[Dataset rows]
····················
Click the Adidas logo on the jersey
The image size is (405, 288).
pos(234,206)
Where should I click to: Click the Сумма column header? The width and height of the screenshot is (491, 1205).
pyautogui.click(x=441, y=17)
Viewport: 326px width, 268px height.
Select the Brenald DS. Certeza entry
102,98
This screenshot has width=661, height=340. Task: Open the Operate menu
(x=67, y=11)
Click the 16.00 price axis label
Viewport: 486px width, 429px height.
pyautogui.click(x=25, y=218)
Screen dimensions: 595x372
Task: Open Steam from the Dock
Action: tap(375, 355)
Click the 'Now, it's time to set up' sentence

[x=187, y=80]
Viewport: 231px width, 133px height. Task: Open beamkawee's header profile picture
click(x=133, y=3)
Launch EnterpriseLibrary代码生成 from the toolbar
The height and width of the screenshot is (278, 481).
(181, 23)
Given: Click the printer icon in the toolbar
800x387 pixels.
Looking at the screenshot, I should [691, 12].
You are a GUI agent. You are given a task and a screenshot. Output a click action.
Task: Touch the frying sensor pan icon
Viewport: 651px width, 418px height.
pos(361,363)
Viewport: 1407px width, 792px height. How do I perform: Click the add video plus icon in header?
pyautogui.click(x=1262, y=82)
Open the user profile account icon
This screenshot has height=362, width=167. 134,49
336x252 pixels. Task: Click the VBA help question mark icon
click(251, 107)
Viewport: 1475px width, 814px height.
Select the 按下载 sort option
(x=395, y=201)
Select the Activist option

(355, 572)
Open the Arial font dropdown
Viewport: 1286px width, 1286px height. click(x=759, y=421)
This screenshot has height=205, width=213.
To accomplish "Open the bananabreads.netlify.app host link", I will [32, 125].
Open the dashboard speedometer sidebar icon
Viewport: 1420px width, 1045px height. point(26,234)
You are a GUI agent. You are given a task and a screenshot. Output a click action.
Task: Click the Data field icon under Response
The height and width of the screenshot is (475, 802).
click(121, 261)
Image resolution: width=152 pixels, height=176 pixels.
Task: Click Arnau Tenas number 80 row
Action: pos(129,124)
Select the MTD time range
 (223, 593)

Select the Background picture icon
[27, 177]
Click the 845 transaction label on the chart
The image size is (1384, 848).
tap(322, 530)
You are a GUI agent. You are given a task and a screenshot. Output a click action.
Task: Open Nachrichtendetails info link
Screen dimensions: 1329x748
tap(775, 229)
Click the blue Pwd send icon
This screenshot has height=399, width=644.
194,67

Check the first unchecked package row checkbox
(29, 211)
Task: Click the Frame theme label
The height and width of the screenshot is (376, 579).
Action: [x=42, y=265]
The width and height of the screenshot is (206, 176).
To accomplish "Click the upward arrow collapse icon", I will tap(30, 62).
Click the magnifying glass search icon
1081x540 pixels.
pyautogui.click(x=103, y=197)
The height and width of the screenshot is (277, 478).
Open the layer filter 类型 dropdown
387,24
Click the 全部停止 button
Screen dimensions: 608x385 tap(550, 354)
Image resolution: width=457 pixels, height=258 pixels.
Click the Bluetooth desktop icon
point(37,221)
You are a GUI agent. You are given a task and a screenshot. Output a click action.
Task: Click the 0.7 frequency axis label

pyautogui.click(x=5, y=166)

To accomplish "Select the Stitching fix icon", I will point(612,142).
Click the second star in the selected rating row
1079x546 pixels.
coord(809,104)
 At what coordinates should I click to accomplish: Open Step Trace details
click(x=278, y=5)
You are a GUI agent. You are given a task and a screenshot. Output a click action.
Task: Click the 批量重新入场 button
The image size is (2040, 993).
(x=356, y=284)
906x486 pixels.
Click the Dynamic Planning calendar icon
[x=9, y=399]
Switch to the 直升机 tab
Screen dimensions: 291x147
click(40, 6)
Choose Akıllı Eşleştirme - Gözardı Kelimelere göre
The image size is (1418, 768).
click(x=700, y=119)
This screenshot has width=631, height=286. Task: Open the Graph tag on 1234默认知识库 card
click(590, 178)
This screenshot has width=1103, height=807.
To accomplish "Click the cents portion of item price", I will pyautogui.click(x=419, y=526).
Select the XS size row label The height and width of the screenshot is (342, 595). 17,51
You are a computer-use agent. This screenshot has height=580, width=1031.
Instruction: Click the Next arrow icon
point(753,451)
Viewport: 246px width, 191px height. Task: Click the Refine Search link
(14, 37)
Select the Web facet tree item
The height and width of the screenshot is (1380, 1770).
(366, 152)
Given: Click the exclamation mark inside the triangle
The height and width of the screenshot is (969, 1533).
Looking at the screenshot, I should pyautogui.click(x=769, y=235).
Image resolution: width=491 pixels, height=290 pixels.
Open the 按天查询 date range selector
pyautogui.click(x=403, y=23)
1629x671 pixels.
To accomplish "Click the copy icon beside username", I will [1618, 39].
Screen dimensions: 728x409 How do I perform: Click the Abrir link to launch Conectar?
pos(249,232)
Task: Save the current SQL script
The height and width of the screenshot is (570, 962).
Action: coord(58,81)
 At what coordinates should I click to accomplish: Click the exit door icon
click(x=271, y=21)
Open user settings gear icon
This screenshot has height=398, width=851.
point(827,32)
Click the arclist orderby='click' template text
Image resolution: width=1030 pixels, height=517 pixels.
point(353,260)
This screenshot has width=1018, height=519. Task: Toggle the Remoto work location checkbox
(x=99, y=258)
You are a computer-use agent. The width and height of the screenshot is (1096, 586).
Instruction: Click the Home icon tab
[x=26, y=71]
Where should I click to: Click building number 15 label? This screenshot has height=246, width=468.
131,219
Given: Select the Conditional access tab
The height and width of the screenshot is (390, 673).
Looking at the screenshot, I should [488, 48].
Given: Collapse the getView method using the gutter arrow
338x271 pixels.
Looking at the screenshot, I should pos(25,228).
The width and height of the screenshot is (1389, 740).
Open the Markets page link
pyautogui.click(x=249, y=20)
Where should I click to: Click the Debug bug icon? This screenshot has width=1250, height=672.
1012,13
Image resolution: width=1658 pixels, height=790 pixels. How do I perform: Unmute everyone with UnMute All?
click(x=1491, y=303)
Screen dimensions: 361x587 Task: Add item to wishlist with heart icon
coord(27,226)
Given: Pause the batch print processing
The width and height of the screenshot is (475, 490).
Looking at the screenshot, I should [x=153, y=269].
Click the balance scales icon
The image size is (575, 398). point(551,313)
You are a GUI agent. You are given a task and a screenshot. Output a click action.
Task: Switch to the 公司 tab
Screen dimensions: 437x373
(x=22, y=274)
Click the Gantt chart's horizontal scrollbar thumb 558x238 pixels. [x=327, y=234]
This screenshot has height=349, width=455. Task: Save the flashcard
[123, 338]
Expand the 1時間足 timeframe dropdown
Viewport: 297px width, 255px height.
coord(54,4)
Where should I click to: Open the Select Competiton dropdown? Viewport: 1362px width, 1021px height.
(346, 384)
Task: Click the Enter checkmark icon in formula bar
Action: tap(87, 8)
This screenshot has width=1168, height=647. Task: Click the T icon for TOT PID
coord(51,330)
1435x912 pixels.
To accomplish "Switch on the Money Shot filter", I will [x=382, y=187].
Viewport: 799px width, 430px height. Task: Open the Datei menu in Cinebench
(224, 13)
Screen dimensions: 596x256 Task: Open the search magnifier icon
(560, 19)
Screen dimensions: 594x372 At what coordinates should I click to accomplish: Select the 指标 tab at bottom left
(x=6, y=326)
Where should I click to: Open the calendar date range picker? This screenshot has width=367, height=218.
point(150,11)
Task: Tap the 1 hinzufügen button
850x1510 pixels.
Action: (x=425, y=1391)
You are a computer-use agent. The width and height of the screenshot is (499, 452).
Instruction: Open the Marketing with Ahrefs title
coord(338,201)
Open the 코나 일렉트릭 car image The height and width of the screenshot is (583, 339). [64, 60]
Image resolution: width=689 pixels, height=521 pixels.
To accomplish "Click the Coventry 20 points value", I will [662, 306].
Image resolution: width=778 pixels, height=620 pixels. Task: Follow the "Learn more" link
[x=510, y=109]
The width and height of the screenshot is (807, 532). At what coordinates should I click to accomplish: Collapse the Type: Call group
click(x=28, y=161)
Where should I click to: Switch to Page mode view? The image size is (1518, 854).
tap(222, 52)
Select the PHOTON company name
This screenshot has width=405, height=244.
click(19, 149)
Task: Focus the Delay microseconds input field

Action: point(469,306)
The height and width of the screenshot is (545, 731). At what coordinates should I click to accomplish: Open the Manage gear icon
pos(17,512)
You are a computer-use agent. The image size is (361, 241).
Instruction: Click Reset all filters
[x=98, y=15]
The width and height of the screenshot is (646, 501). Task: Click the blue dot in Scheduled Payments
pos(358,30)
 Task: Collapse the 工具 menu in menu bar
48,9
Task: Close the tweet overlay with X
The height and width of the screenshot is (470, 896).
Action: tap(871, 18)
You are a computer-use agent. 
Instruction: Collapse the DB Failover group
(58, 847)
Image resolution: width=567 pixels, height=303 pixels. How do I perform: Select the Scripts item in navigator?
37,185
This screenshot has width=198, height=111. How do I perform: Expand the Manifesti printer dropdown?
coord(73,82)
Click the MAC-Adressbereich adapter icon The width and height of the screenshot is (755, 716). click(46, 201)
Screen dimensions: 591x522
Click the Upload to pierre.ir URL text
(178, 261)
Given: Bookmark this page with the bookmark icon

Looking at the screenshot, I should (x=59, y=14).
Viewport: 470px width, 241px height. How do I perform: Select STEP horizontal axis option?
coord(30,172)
····················
> WHAT YOU WILL DO: Report how many lines of the material above contain the string "Instruction", counting only matches with the same capitalization. Give the number alone.

> TASK RESULT: 5